The problem is, the idea of these spirits is significantly more powerful than their on-screen translation. Colour-coded, presumably, to make identification easy on the eye, the burnt amber and day-glo purple icons look significantly less mysterious than the beings actually are, and the design itself (think of a spider crossed with a Christmas tree angel and you’re kind of in the right place) even moreso.
Mechanically, your in-game counterpart moves cleanly and smoothly through the environment, but how to get around it is less apparent. Lacking much by way of waypoints or help prompts, Irritum leaves you to your own devices, which is fine once you get going, but initially can be something of an irritation, particularly when you’re only just coming to grips with everything. Jumps, too, can be problematic, with depth-of-field perspectives and imprecise physics off-kilter just enough to morph simple leaps into enraging plummets of death.
But the premise is an interesting one. To progress, you’ll need to switch seamlessly between realms, locking and releasing coloured blocks. It sounds weird, I know, but the idea is actually a great one, and it opens several pathway options to one ultimate goal – moreso, if you’re hellbent on collecting memories, too.
But again, ambition is tempered by execution. A 3D platformer tied to a mouse and keyboard – particularly one so demanding of very precise timing – is a brave strategy, and not always a successful one. Regrettably, Irritum is but one such example. There’s a lot this game expects of you, and none of it is made any easier by the default scheme which, whilst permitting personalised remapping, does little to intuitively assist the player.
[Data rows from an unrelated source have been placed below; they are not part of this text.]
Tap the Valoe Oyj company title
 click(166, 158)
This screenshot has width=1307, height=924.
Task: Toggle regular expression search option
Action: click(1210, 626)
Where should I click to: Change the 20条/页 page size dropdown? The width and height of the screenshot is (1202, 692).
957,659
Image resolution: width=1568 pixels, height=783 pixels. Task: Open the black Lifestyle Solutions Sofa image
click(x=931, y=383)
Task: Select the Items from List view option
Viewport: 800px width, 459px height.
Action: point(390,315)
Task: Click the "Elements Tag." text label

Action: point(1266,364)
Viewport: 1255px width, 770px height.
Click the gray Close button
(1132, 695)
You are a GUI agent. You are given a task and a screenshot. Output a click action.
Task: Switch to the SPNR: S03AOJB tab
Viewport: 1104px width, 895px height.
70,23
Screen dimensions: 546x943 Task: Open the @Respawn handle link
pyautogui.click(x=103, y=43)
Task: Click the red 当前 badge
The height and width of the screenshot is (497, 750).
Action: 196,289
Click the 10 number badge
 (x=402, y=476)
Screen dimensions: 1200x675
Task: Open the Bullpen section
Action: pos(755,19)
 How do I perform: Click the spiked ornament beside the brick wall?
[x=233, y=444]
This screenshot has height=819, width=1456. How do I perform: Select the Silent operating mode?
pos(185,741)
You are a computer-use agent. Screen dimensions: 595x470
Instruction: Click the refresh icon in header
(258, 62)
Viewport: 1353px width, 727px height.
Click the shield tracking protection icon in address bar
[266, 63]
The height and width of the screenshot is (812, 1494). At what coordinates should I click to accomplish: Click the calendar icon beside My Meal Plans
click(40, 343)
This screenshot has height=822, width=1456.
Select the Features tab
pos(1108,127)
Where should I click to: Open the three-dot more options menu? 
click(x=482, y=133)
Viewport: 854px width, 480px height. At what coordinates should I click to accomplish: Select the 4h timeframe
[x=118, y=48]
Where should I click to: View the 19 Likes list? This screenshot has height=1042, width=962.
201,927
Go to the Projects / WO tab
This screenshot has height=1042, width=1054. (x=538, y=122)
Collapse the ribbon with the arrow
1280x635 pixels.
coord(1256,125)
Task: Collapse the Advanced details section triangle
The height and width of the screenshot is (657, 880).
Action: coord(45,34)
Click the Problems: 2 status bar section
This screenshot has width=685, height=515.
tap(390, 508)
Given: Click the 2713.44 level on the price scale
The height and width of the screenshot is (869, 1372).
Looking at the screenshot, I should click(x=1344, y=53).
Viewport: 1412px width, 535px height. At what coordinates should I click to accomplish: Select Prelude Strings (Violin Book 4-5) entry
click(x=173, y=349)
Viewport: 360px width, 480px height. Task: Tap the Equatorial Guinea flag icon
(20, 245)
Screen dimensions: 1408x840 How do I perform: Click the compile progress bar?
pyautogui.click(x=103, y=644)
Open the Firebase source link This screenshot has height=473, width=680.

Add a South Paw into the mix – as I am – and prime yourself for some four-letter explosions. Sometimes it feels as though the game cares less about keeping you immersed in the action is as it does forcing you to contort your fingers in Twister-esque feats of dexterity. You’ll need a stronger stomach than I to take on the game’s post-completion One Life mode, that’s for sure.
The Final Word: The atmosphere is perfectly pitched, and the abstract idea of scrambling around your own mind in search of blessed escape is one that will sit with you long after you stop playing. Unafraid of subtlety, Irritum is unashamedly about consequence rather than action, and it’s to the game’s credit that a simple puzzler – which could, in all fairness, exist without any supplementary story at all – anchors itself to such an unusual and thought-provoking premise. It’s just such a shame that so much of the game’s great ambition falls flat on translation into gameplay.